High Temperature Co-electrolysis of Carbon Dioxide and Water to Produce Synthesis Gas Using Ni and Co Doped Lanthanum Strontium Ferrite Perovskite Cathode Catalysts
MetadataShow full item record
Publisher:The Ohio State University
Series/Report no.:The Ohio State University. William G. Lowrie Department of Chemical and Biomolecular Engineering Undergraduate Research Theses; 2019
The increasing atmospheric CO2 concentration and depletion of fossil fuel resources has spurred research into cleaner fuel alternatives. High temperature co-electrolysis of CO2 and steam to produce synthesis gas (H2+CO) in a solid oxide electrolysis cell (SOEC) could address both these issues. Synthesis gas may be used directly as a fuel or as a raw material in Fischer Tropsch Synthesis plants to produce liquid hydrocarbons. Power obtained from renewable sources must be utilized for this process to be viable.

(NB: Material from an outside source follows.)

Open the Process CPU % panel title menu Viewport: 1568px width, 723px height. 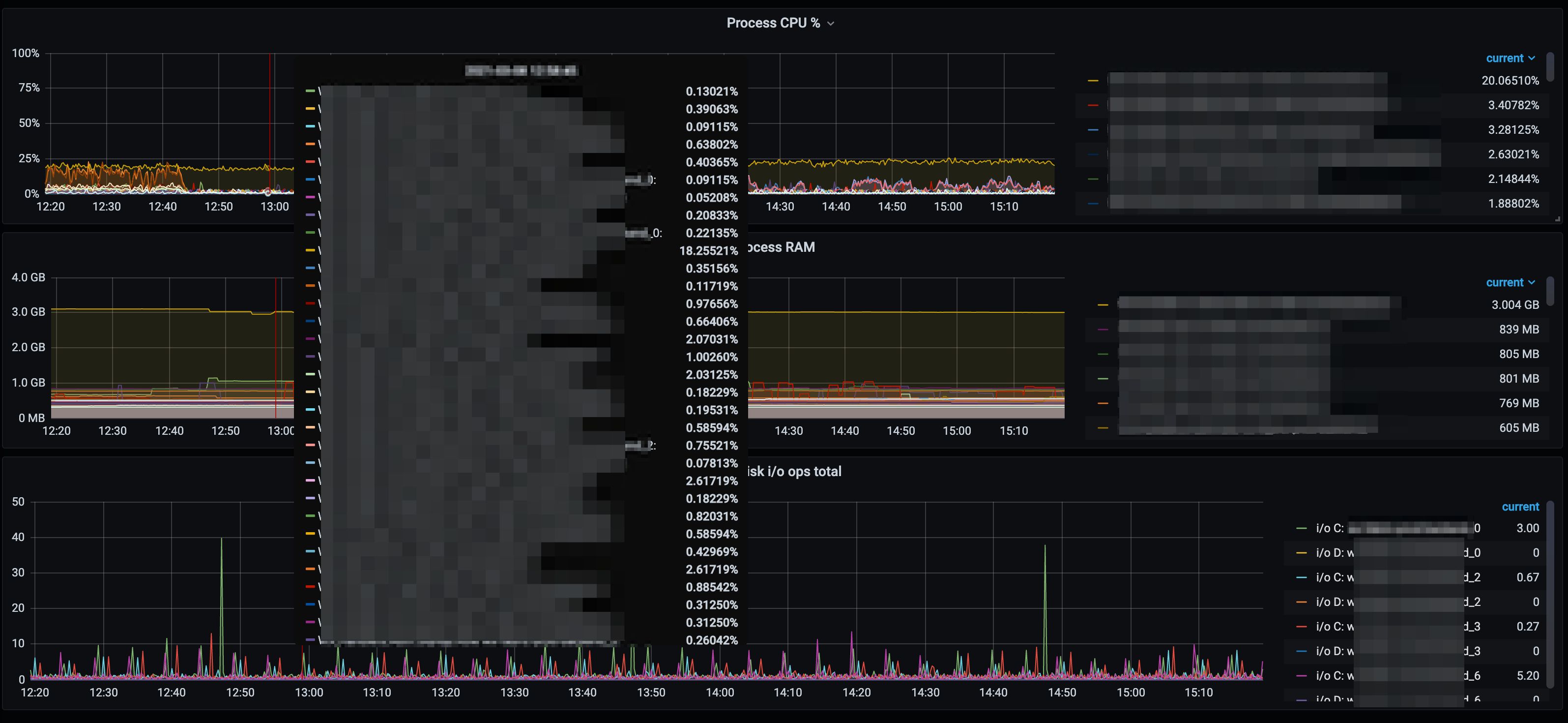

In this study, lanthanum strontium ferrite -type cathode catalysts with perovskite crystal structure were explored due to their high electronic and ionic conductivity and suitable thermal stability. Doping the Fe-site with Ni and Co led to modification of the physical and electrochemical properties. X-ray diffraction showed that both doped and undoped lanthanum strontium ferrite catalysts have orthorhombic perovskite structure, and electronic conductivity studies concluded that Ni and Co doped lanthanum strontium ferrite perovskite catalysts have higher conductivity than undoped catalysts. Oxygen mobility for doped catalysts were higher than the undoped, which indicates that doping improves ionic conductivity. Electrochemical activity tests showed that doping the Fe-site with Co reduces the faradaic efficiency for synthesis gas production, whereas doping with either Ni or both Ni and Co improves the faradaic efficiency to 100%. The H2/CO ratio in the produced syngas was found to be a function of Ni/Co ratio in the perovskite. Following electrolysis testing temperature-programmed oxidation was conducted on the cells which showed that coke formation occurred on the Co doped sample which may be the reason behind the observed lower faradaic efficiency. In conclusion, SOEC is a promising technology to convert CO2 to value added chemicals and addresses the issues of increasing CO2 emissions and depleting fossil fuel resources.